* _Gestellte Aufgabe_
Schreiben Sie die Zeilen von der Zeile mit „1685x676 pixels.“ bis einschließlich der Zeile mit „Action: tap(587, 570)“ in eine nummerierte Liste ohne Leerzeilen um. Lassen Sie die Bilder dabei weg.

═════ Datenauflistung

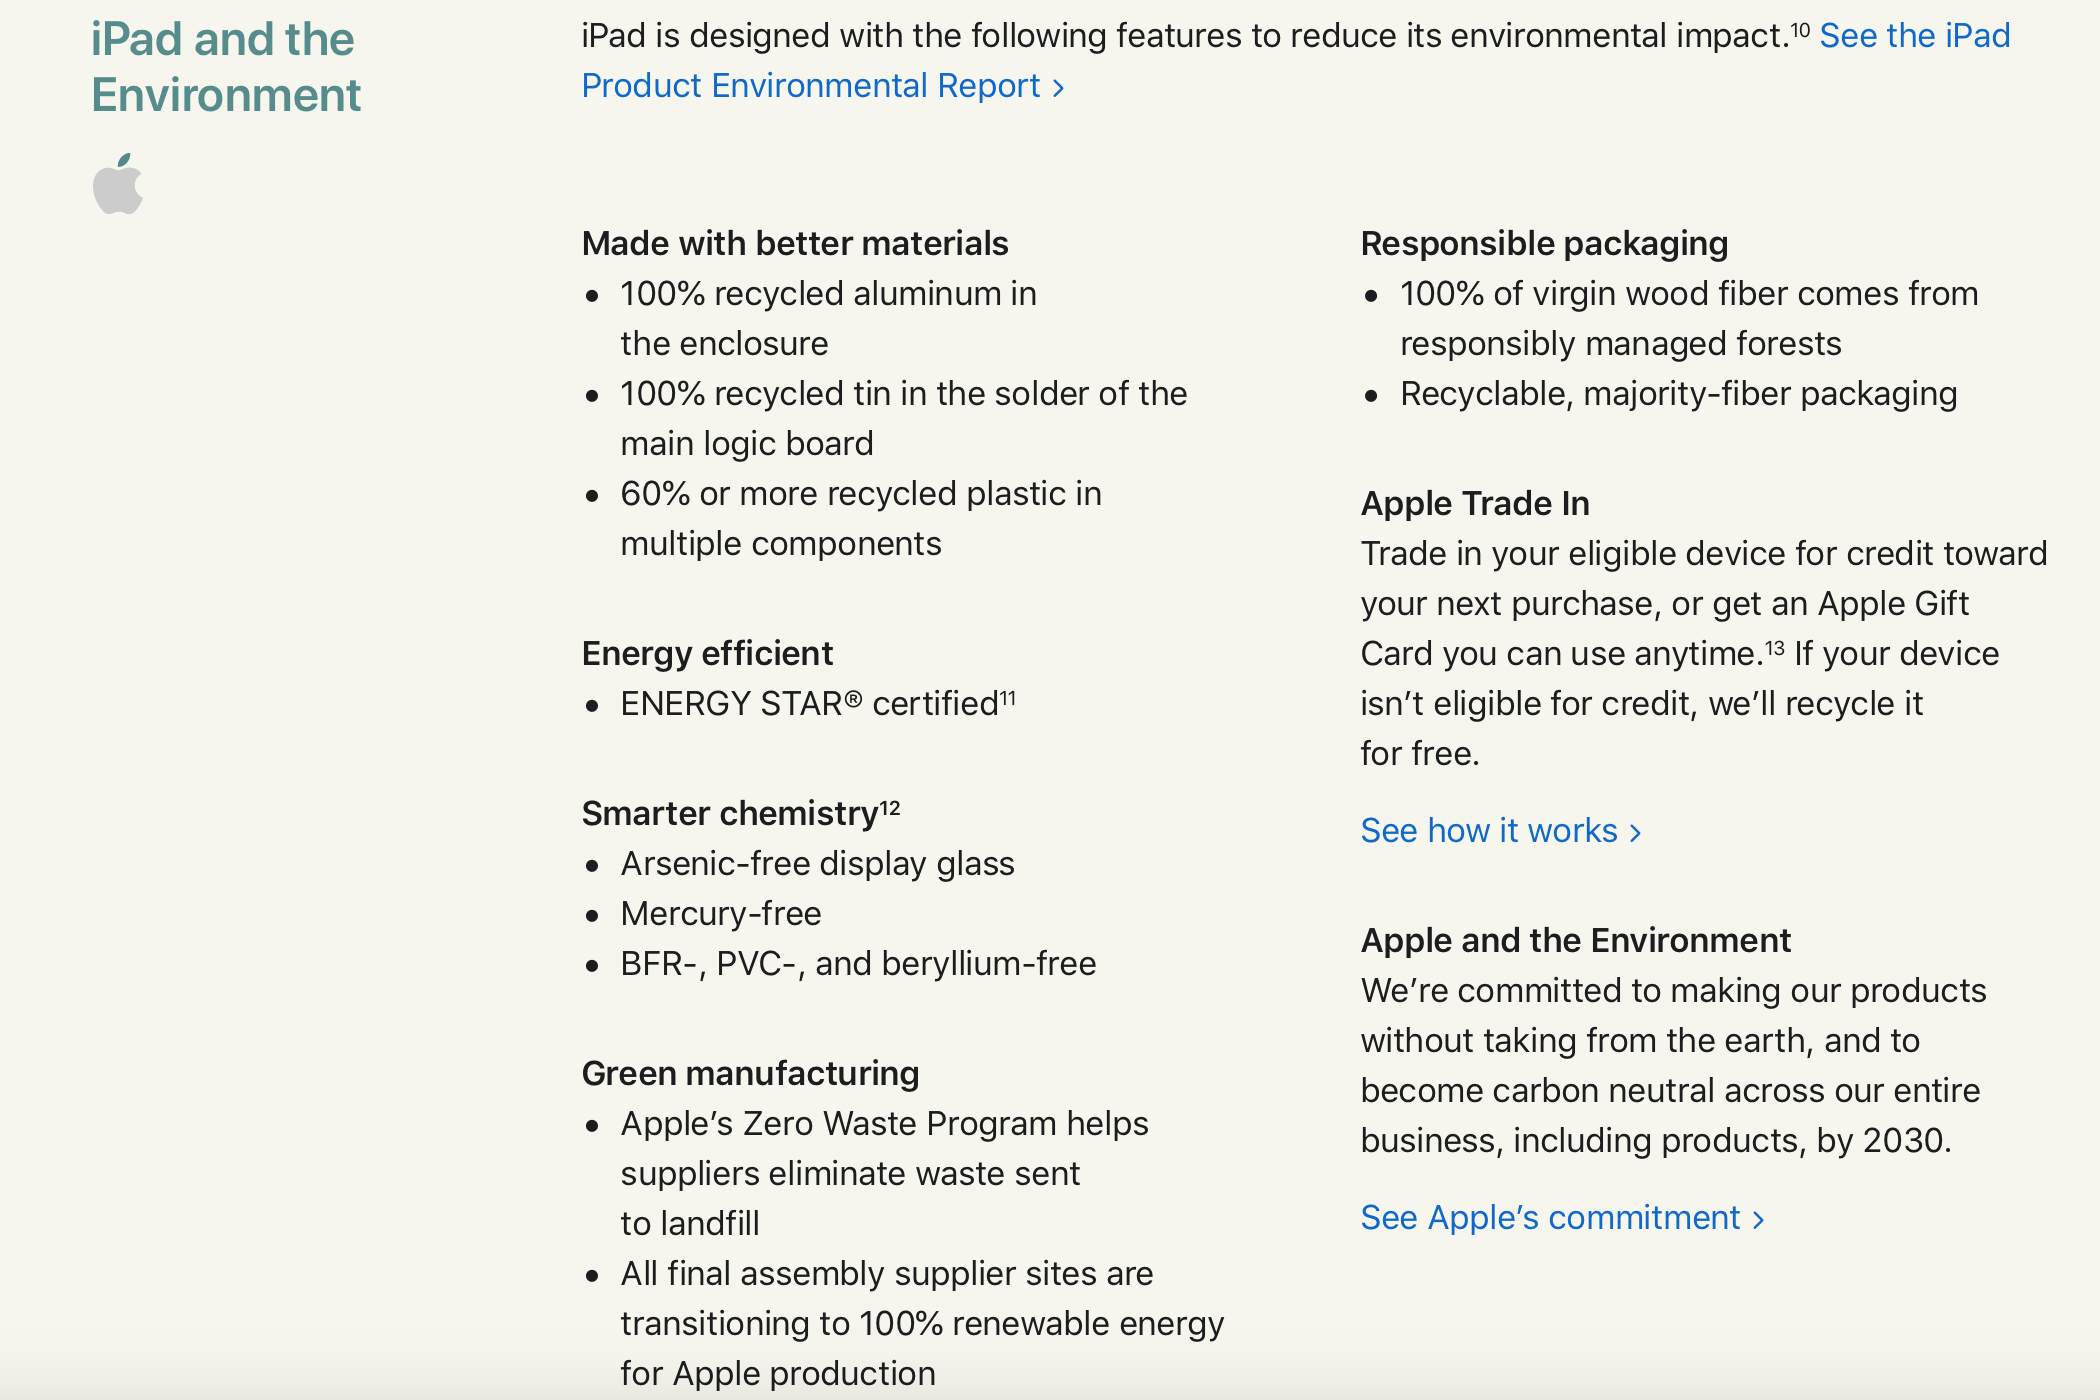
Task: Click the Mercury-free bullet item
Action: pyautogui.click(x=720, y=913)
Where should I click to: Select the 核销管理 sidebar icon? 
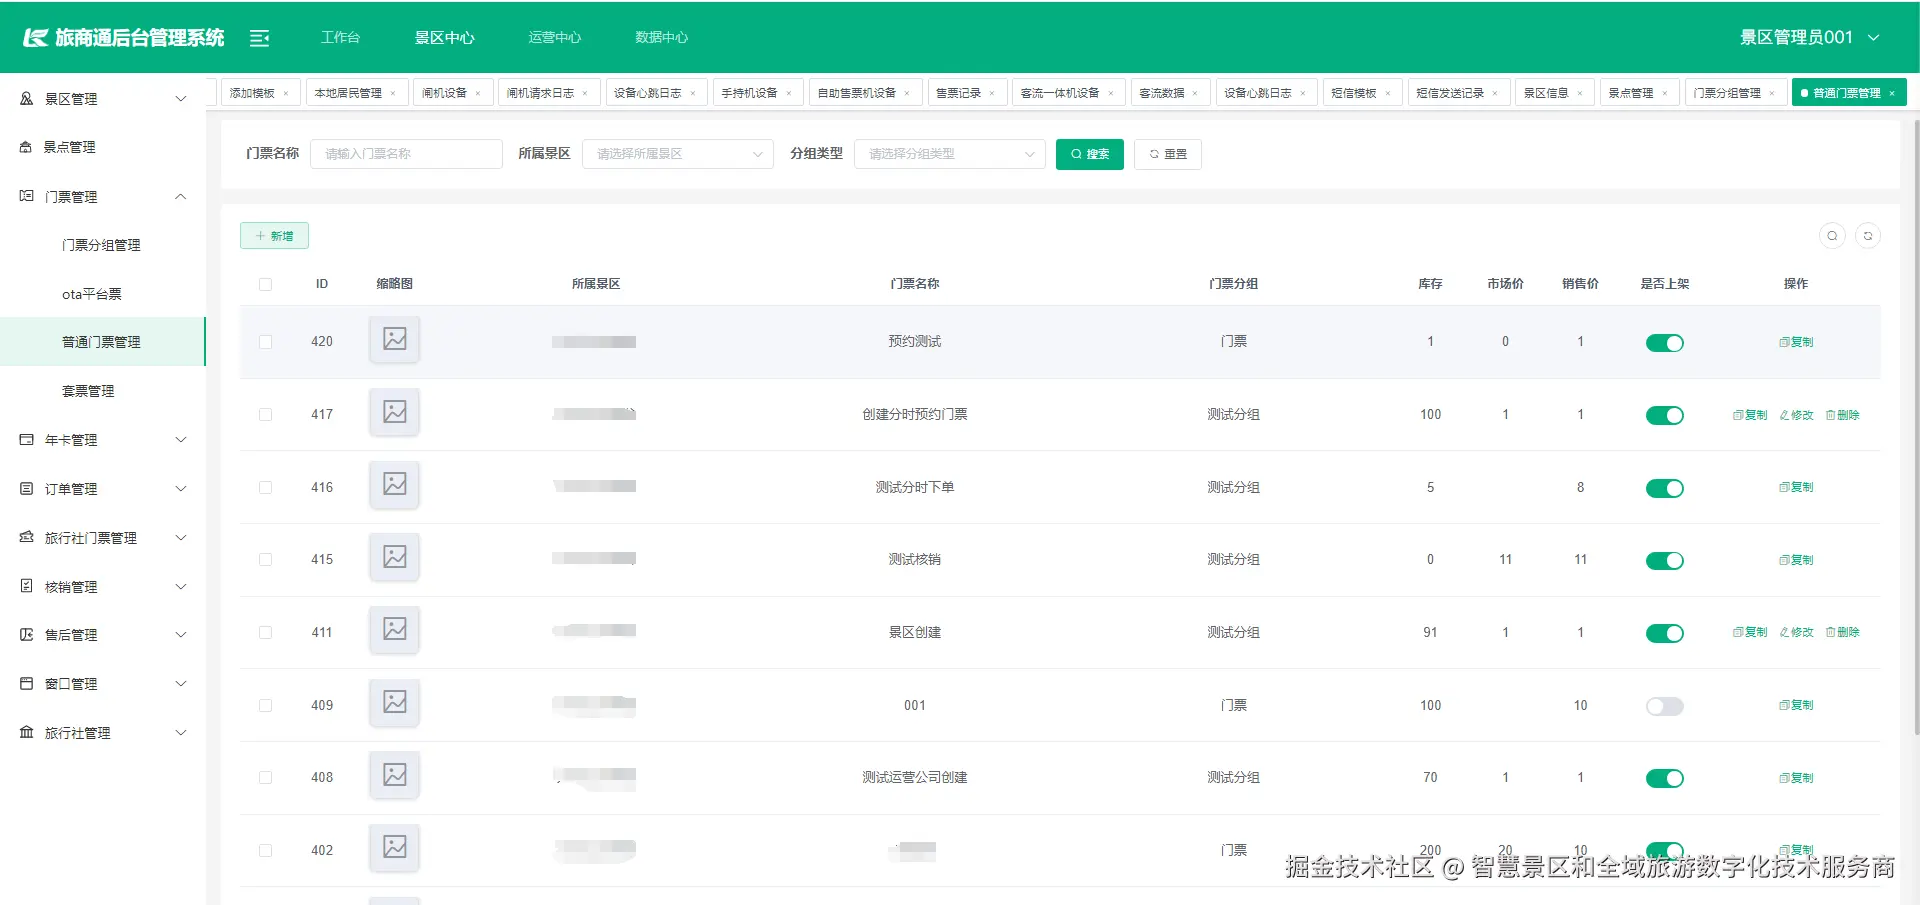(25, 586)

══════════
═════ Datenauflistung

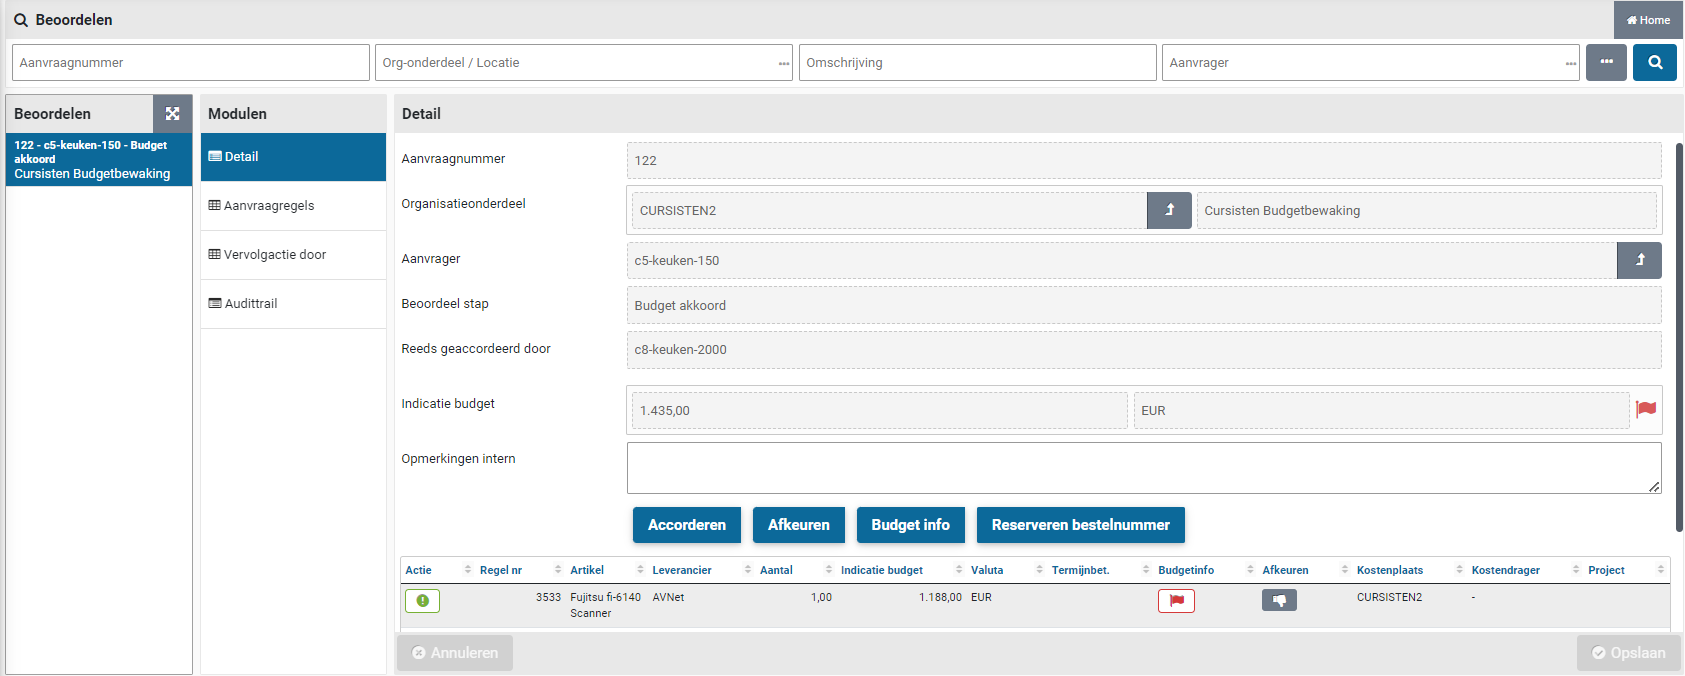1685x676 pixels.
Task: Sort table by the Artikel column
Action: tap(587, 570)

══════════

* _Ergebnis_
1. 1685x676 pixels.
2. Task: Sort table by the Artikel column
3. Action: tap(587, 570)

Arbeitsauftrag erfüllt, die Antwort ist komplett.